• Exercise details: Rename "screenshot" to "screen capture" throughout the material below and write out every line again with nothing else changed. Leave the pictures out of your answer.

• Data for the task:
— Begin —

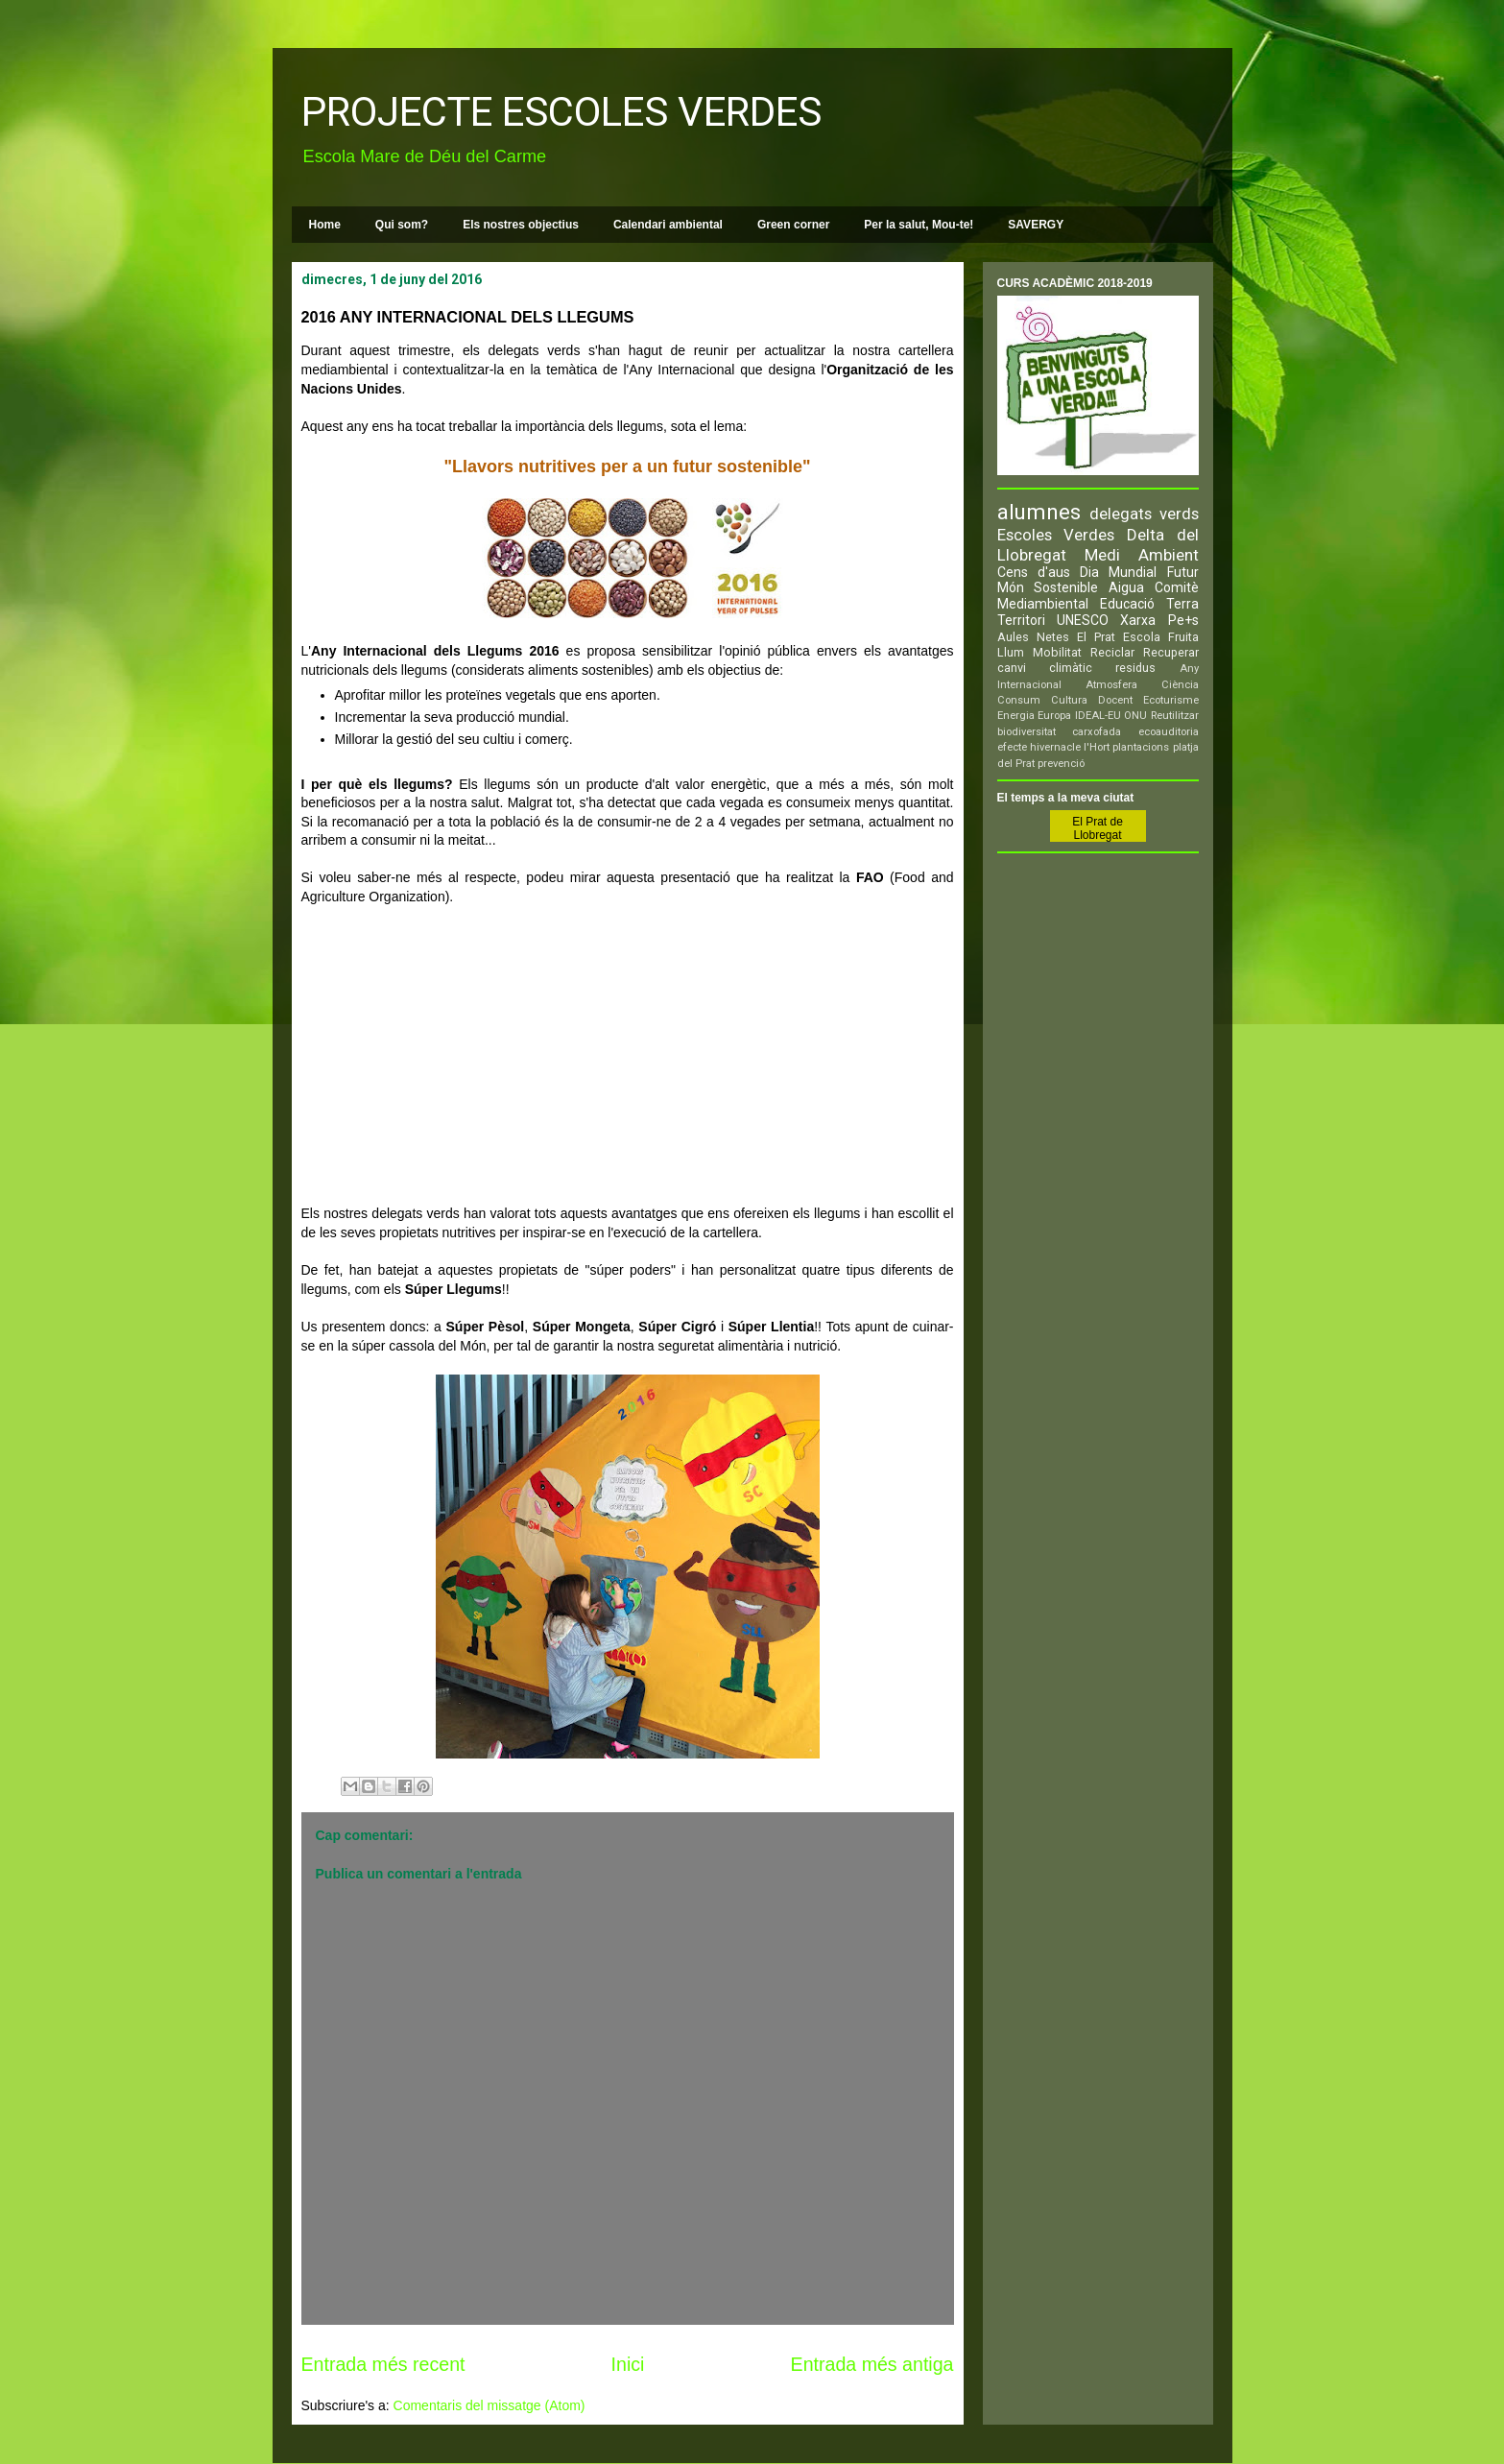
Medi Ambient (1142, 554)
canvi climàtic (1044, 667)
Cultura (1069, 700)
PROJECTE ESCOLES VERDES (561, 111)
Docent (1115, 700)
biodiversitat (1026, 732)
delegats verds (1144, 513)
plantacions (1140, 747)
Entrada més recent (383, 2364)
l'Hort (1097, 747)
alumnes (1039, 511)
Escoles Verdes (1056, 534)
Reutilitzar (1175, 715)
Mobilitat (1057, 652)
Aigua (1126, 587)
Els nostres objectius (521, 224)
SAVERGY (1035, 224)
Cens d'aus (1033, 572)
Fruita (1183, 637)
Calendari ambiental (668, 224)
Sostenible (1066, 587)
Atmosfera (1111, 685)
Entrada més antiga (872, 2364)
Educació (1127, 603)
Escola (1141, 637)
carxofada (1096, 732)
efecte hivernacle (1039, 747)
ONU (1135, 715)
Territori (1021, 620)
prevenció (1061, 763)
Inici (628, 2364)
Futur (1183, 572)
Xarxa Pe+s (1159, 620)
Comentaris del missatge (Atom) (489, 2405)
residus (1135, 667)
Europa (1054, 715)
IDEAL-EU (1098, 715)
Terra (1182, 603)
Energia (1016, 715)
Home (325, 224)
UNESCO (1083, 620)
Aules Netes (1033, 637)
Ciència (1180, 685)
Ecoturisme (1171, 700)
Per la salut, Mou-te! (918, 224)
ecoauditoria (1168, 732)
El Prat (1096, 637)
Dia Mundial (1118, 572)
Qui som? (401, 224)
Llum (1010, 652)
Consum (1018, 700)
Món (1010, 587)
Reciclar (1112, 652)
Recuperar (1171, 652)
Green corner (793, 224)
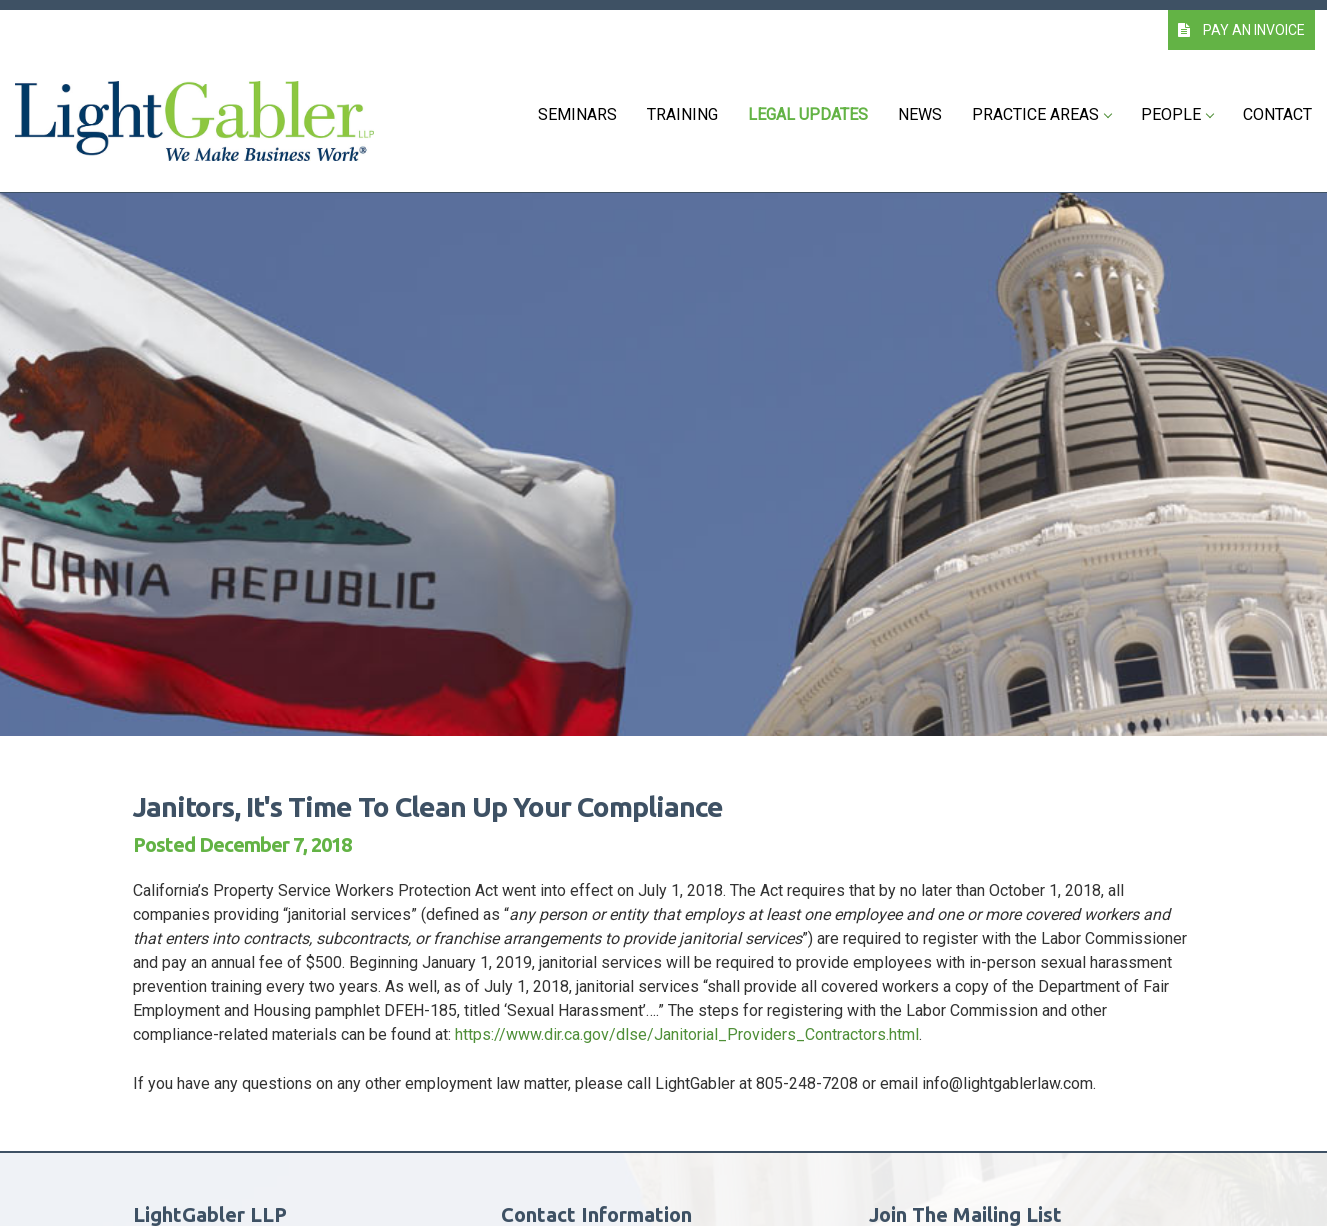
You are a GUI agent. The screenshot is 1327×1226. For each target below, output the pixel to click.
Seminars (577, 114)
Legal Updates (808, 114)
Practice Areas (1041, 114)
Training (682, 114)
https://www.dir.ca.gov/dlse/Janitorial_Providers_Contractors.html (687, 1034)
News (920, 114)
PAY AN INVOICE (1241, 30)
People (1177, 114)
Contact (1277, 114)
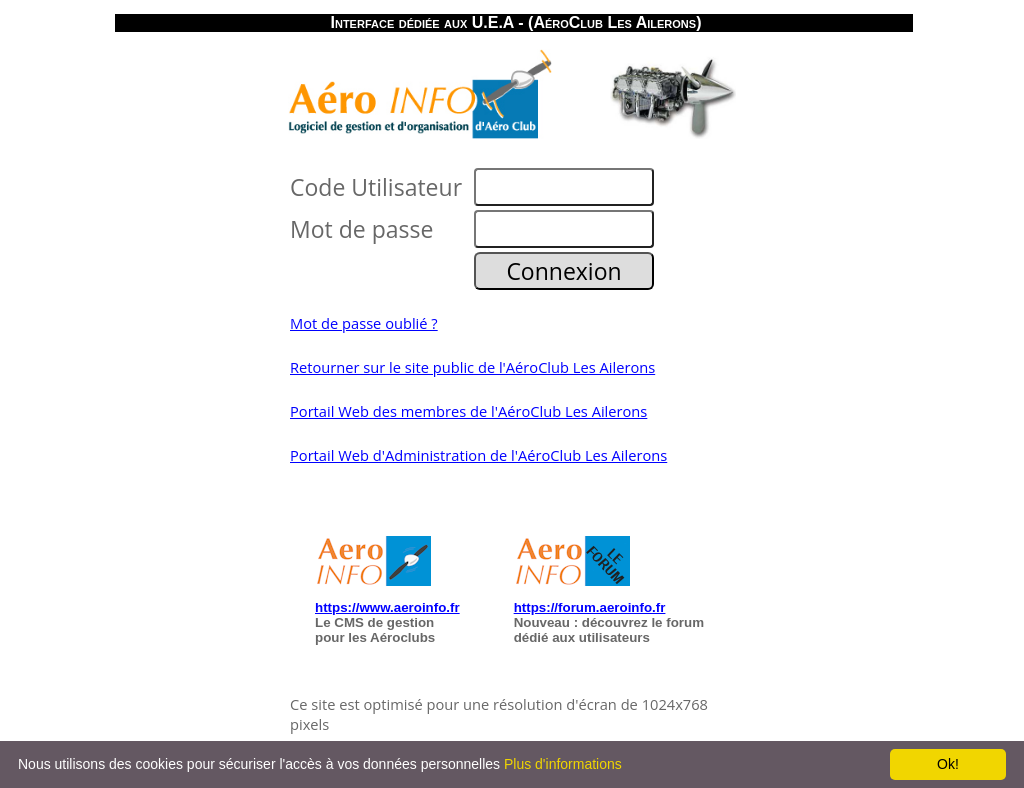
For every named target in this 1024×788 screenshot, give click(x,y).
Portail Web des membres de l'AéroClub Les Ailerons (468, 411)
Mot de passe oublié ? (364, 323)
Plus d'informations (563, 764)
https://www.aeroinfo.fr (387, 607)
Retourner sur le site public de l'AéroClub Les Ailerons (472, 367)
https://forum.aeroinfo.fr (590, 607)
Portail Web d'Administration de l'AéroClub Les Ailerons (478, 455)
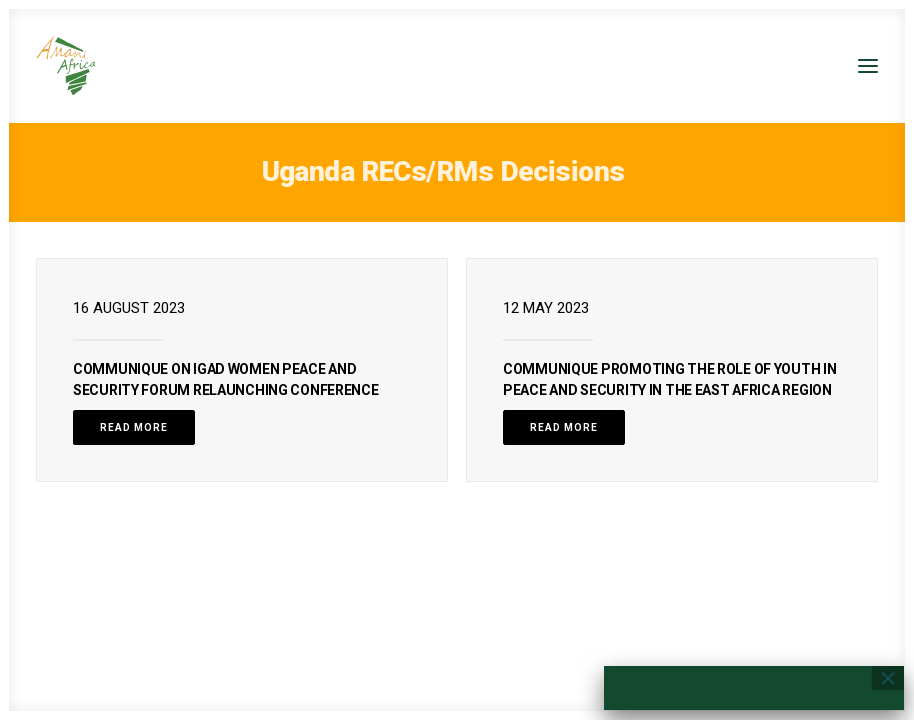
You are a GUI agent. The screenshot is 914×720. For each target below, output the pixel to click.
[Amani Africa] (66, 66)
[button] (868, 66)
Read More (134, 427)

— End —

• Correct result:
Medi Ambient (1142, 554)
canvi climàtic (1044, 667)
Cultura (1069, 700)
PROJECTE ESCOLES VERDES (561, 111)
Docent (1115, 700)
biodiversitat (1026, 732)
delegats verds (1144, 513)
plantacions (1140, 747)
Entrada més recent (383, 2364)
l'Hort (1097, 747)
alumnes (1039, 511)
Escoles Verdes (1056, 534)
Reutilitzar (1175, 715)
Mobilitat (1057, 652)
Aigua (1126, 587)
Els nostres objectius (521, 224)
SAVERGY (1035, 224)
Cens d'aus (1033, 572)
Fruita (1183, 637)
Calendari ambiental (668, 224)
Sostenible (1066, 587)
Atmosfera (1111, 685)
Entrada més antiga (872, 2364)
Educació (1127, 603)
Escola (1141, 637)
carxofada (1096, 732)
efecte hivernacle (1039, 747)
ONU (1135, 715)
Territori (1021, 620)
prevenció (1061, 763)
Inici (628, 2364)
Futur (1183, 572)
Xarxa Pe+s (1159, 620)
Comentaris del missatge (Atom) (489, 2405)
residus (1135, 667)
Europa (1054, 715)
IDEAL-EU (1098, 715)
Terra (1182, 603)
Energia (1016, 715)
Home (325, 224)
UNESCO (1083, 620)
Aules Netes (1033, 637)
Ciència (1180, 685)
Ecoturisme (1171, 700)
Per la salut, Mou-te! (918, 224)
ecoauditoria (1168, 732)
El Prat (1096, 637)
Dia Mundial (1118, 572)
Qui som? (401, 224)
Llum (1010, 652)
Consum (1018, 700)
Món (1010, 587)
Reciclar (1112, 652)
Recuperar (1171, 652)
Green corner (793, 224)
You are a GUI agent. The screen capture is 1327×1226. For each target below, output the pixel to click.
Seminars (577, 114)
Legal Updates (808, 114)
Practice Areas (1041, 114)
Training (682, 114)
https://www.dir.ca.gov/dlse/Janitorial_Providers_Contractors.html (687, 1034)
News (920, 114)
PAY AN INVOICE (1241, 30)
People (1177, 114)
Contact (1277, 114)
For every named target in this 1024×788 screen capture, give click(x,y).
Portail Web des membres de l'AéroClub Les Ailerons (468, 411)
Mot de passe oublié ? (364, 323)
Plus d'informations (563, 764)
https://www.aeroinfo.fr (387, 607)
Retourner sur le site public de l'AéroClub Les Ailerons (472, 367)
https://forum.aeroinfo.fr (590, 607)
Portail Web d'Administration de l'AéroClub Les Ailerons (478, 455)
You are a GUI agent. The screen capture is 914×720. For each target below, output the pixel to click.
[Amani Africa] (66, 66)
[button] (868, 66)
Read More (134, 427)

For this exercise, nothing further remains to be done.